衛烜嘴角微扯,眼里流露出幾分嘲諷,果然無論是上輩子還是這輩子,靖南郡王府都是一群小人,成天算計來算計去,一窩子都是惡心透頂。固然衛珺兄妹因有那樣的父親和繼母可憐,可是上輩子的阿菀不可憐么?難道沒了用處,就可以讓人這般糟踐么?
他們也不想想,若非有康儀長公主處處關照,他們兄妹幾個未必有現在的舒心,早就被耿氏那惡毒女人除了。可上輩子,在康儀長公主夫妻去世后,阿菀因為得罪了三公主,這一家子人為了奉承得勢的三公主,對阿菀的態度可真是糟糕。縱使三公主權勢滔天,但是也沒必要落井下石,反而淪為小人,人品可見一班。
“你怎么想?衛珺似乎在京中的風評不錯,聽說很多勛貴夫人見過他后,對他極是滿意的。”衛烜裝模作樣地說道,心里也想知道這輩子,衛珺不是阿菀的未婚夫了,阿菀對他有什么看法。
“那又怎么樣?阿妡如今的地位,并不需要特地聯姻,只需要尋個她喜歡的人便行。衛珺是不錯,可是總歸太過君子,對上小人容易吃虧。”
這小人說的便是其繼母耿氏了,若是他不能在繼母手下護著妻兒弟妹,不談也罷。
世人雖崇尚君子,可是某些時候,所處地位不同,需要非常手段時,便不能太過君子。連朝中那些以讀書人自居的朝臣,也不敢真說自己是君子,反倒是衛珺真真是位賢德無垢的君子了。
衛烜眉稍眼角微微舒緩開來,開心得將手里的醒酒湯碗往旁一擱,便抱起阿菀往上一拋,再穩穩地接住。
阿菀嚇得臉有些發白,等被他摟住后,繼續揍他幾拳。
衛烜笑吟吟地讓她揍了,然后便對她道:“你自己明白就好,若是衛珠真是起了什么心思來尋你說項,你可別因為心軟亂應。”省得那小話嘮太過聽阿菀的話,又被人一設計,真的進了靖南郡王府。
想到這里,衛烜不免想到了孟妡上輩子的夫婿,摸了摸下巴,感覺那人應該也快要回京了。
雖說最后孟妡結局慘然,卻未必沒有她心甘情愿與那人做對生死鴛鴦之意。若是他自己,也寧愿隨了心愛的人赴死,不愿獨自茍活。
不過,等接著聽說康平長公主滿意定國公嫡長孫,有意為女兒說親時,衛烜再次嗆住了。幸好,接著又聽阿菀說,孟妡對于沈磐的看法時,忍不住哈哈大笑,覺得十分精妙。
“笑什么?”
“不,我只是笑那蠢丫頭也挺有眼光的。
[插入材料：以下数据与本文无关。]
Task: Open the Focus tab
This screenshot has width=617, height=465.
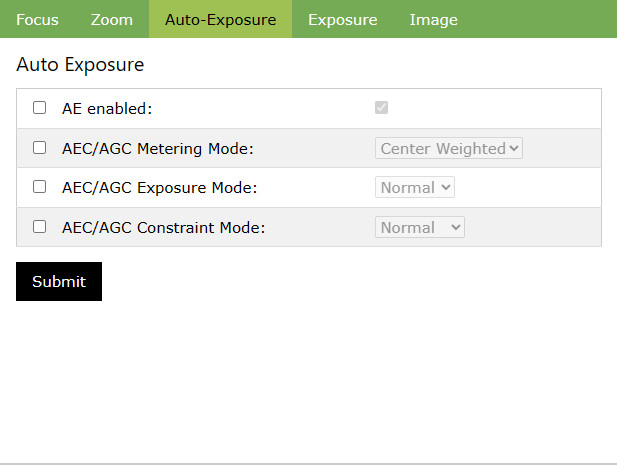Action: [x=37, y=20]
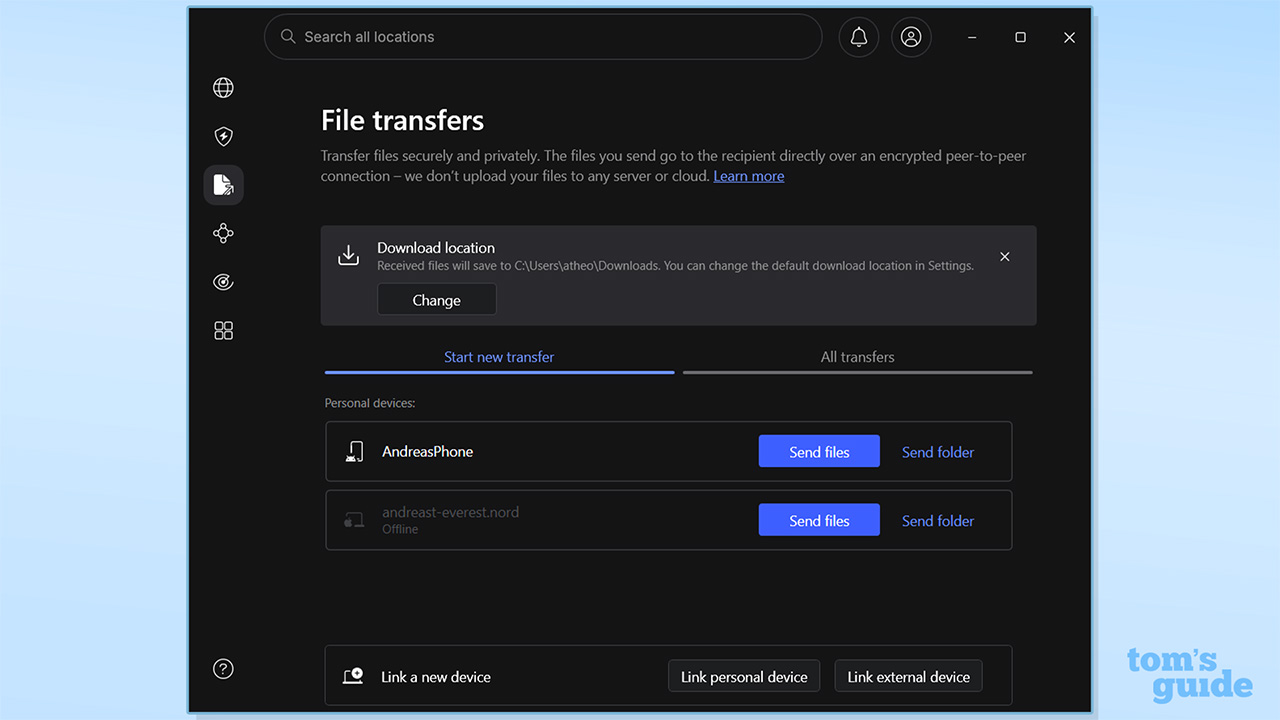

”
阿菀白了他一眼,看看時間,便起來讓人去布膳。
****
忙碌中,轉眼便到了元宵。
元宵佳節,最讓人期盼的便是燈節了,也稱之為上元燈節,古來素有詩人為此節賦詩無數,而阿菀上輩子最熟悉的一首關于元宵燈節的詩便是辛棄疾的。
東風夜放花千樹,更吹落,星如雨。
意境何等之美,也吸引了無數人對燈節的向往,總歸會在燈節中做點兒什么風雅之事才行。
今年是阿菀嫁給衛烜所渡過的第一個上元節日,衛烜有心帶她出去轉一轉,讓她開懷。
早上出門前,衛烜便對睡眼朦朧的阿菀道:“傍晚我會回來早點,帶你出去玩,你好生歇息,養足精神。”
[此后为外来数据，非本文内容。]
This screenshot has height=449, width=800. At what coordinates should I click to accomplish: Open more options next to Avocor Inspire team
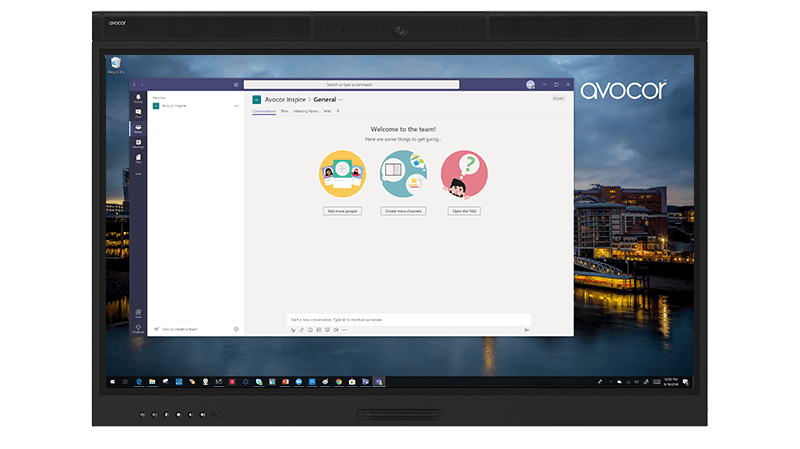click(x=236, y=105)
阿菀睡意正濃,胡亂地應了幾聲,又想將腦袋縮回被窩里,卻不想被衛烜掀了被子,壓著她好生地廝磨了一頓,方起身離開。
阿菀咬牙切齒,直想揍他。
衛烜在年前便入了羽林軍,不過比起那些七日輪一班休七日的真正御前侍衛,他十分好命,天天可以在御前露臉不說,時間一到點兒,便可以往家里跑了。當然,代價便是等到需要他做事時,他也隨時可以失蹤了,并不影響羽林軍中的值班。
雖然有人對衛烜這個走后門的側目不已,可人家是不經過考核便被皇帝親自欽點的,自然是不同。
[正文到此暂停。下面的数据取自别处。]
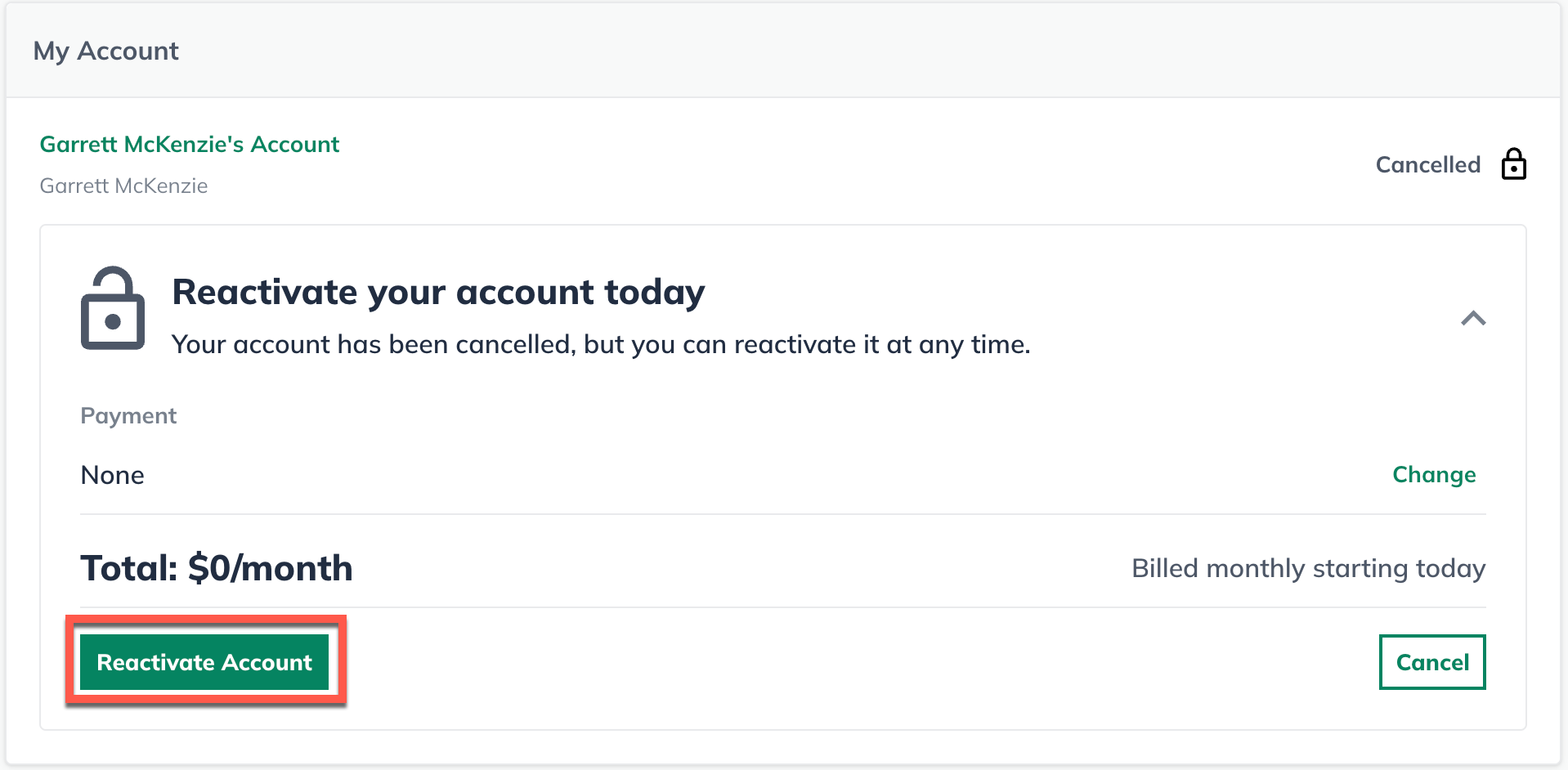Click the Cancelled status label
Screen dimensions: 1568x770
click(1427, 164)
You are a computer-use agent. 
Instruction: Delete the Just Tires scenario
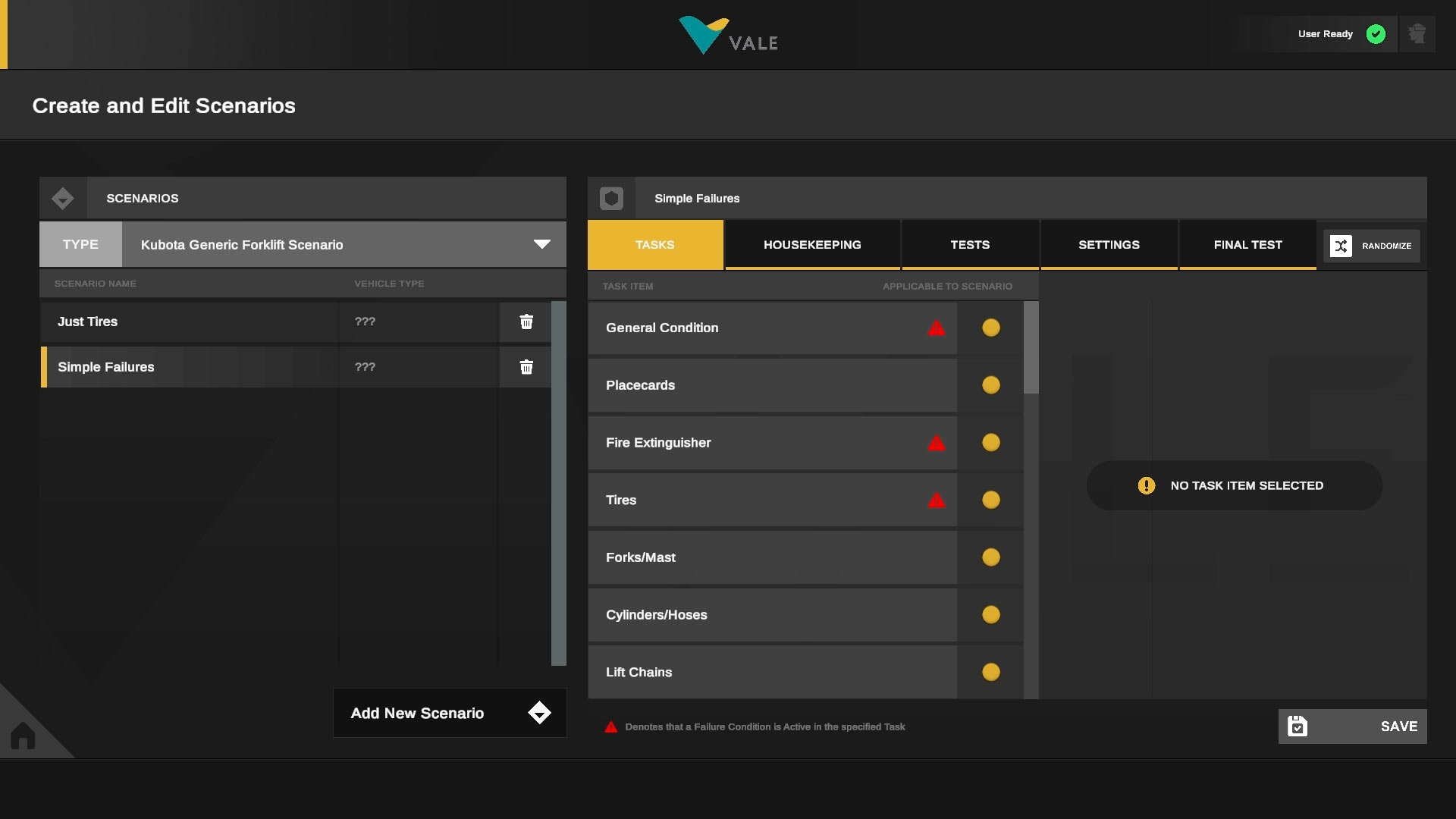pos(526,322)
衛烜離開后,阿菀也睡不著了,想著今天是十五,得去給瑞王妃請安,便也不再賴床,叫了丫鬟過來給她梳洗,便去正房。
到了正房時,便見衛嫤也在,小姑娘見到大嫂,朝她甜甜地笑著,起身行禮。
給婆母請安后,阿菀坐在一旁,和婆婆小姑子一起聊天,因今日正好是正月十五,聊的便是燈節了。
“每年的燈節,聽說街上都極熱鬧,宮里也有燈節,供給娘娘們看的。不過宮里再好,也沒有街上的熱鬧。”瑞王妃說著,笑看向阿菀,“烜兒可是說了要帶你去街上走走?”
這種看透一切的揶揄,真是讓人羞恥。
阿菀略略定神,點了點頭,有些不好意思地說道:“夫君恰好說了這事情。”
若是親婆母,指不定要心酸兒子娶了媳婦忘記娘了,不過瑞王妃是繼母,且對這繼子素來睜只眼閉只眼,便大手一揮,由著他們去了。
稍晚一些,衛烜回來了。
看著天色還早,阿菀便先讓人端了元宵過來,夫妻倆坐在一起邊吃元宵邊聊著晚上的燈節之事。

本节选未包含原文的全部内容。